Nicip is an oral tablet manufactured by Cipla containing nimesulide, a preferential cyclo-oxygenase-2 (COX-2) inhibitor in the sulfonanilide class of non-steroidal anti-inflammatory drugs. Nimesulide was first marketed in the late 1980s; it has analgesic, anti-inflammatory and antipyretic actions broadly similar to other NSAIDs, with relatively rapid onset of pain relief.

Nicip is Cipla's long-stocked branded nimesulide tablet — one of the most familiar names in the regional NSAID space. The 100 mg strength is the standard adult dose, taken twice daily for short-term symptomatic treatment (maximum 15-day course) of acute musculoskeletal pain, painful osteoarthritis flare and primary dysmenorrhoea.

Honest regulatory and safety framing. Nimesulide has had a complicated regulatory history. After clusters of severe and sometimes fatal hepatotoxicity in the early 2000s, several national regulators withdrew the drug from the market: the United States and Australia never approved it; the United Kingdom withdrew it in 1999; Spain in 2002; Finland in 2002; Israel in 2007; and Singapore in 2007. The European Medicines Agency reviewed nimesulide in 2007 and 2011 and confirmed it remained authorised in some European countries with restrictions: maximum 100 mg twice daily, maximum 15-day course, baseline LFTs, contraindicated in children under 12, in significant hepatic impairment, and in pregnancy. India has retained nimesulide on its market with broadly similar (though variably enforced) restrictions. The drug should always be regarded as a second-line analgesic — reserved for patients who have not had adequate response to or cannot tolerate paracetamol, ibuprofen, naproxen or diclofenac.

How Does Nicip Work?

Nimesulide preferentially inhibits the inducible cyclo-oxygenase-2 (COX-2) enzyme over the constitutive COX-1, blocking conversion of arachidonic acid to prostaglandin H2 and downstream prostaglandins (PGE2, PGI2). The result is reduced inflammation, reduced peripheral pain sensitisation, and reduced fever.

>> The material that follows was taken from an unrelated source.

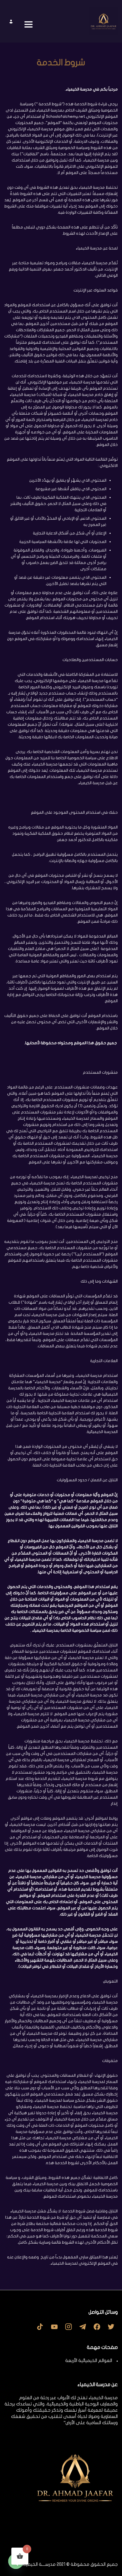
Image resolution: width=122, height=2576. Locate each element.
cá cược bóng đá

Additional mechanisms beyond COX-2 inhibition that may contribute to clinical effect:

• Inhibition of phosphodiesterase IV, raising intracellular cAMP and reducing inflammatory mediator release
• Direct scavenging of hypochlorous acid produced by activated neutrophils
• Inhibition of histamine release from mast cells

Onset of analgesic effect: 30–60 minutes after a single oral dose; peak effect at 2–3 hours. Plasma half-life: 2–5 hours. Twice-daily dosing maintains steady analgesic levels. Metabolised in the liver, principally by CYP2C9.

Uses and Indications

Within current regulatory restrictions, Nicip is licensed for short-term symptomatic treatment of:

• Acute musculoskeletal pain — sprains, strains, soft-tissue injury, low back pain
• Painful osteoarthritis flare — short-term relief while longer-term measures take effect
• Primary dysmenorrhoea — menstrual cramping pain unresponsive to first-line analgesia
• Acute postoperative or post-procedural pain — short courses
• Dental pain — short courses

Nicip is not appropriate for: routine analgesia, long-term pain management (max 15-day course), fever reduction (paracetamol is safer), pain in children under 12 (contraindicated), pain in pregnancy (contraindicated), or chronic inflammatory disease (other DMARDs and longer-acting NSAIDs are preferred).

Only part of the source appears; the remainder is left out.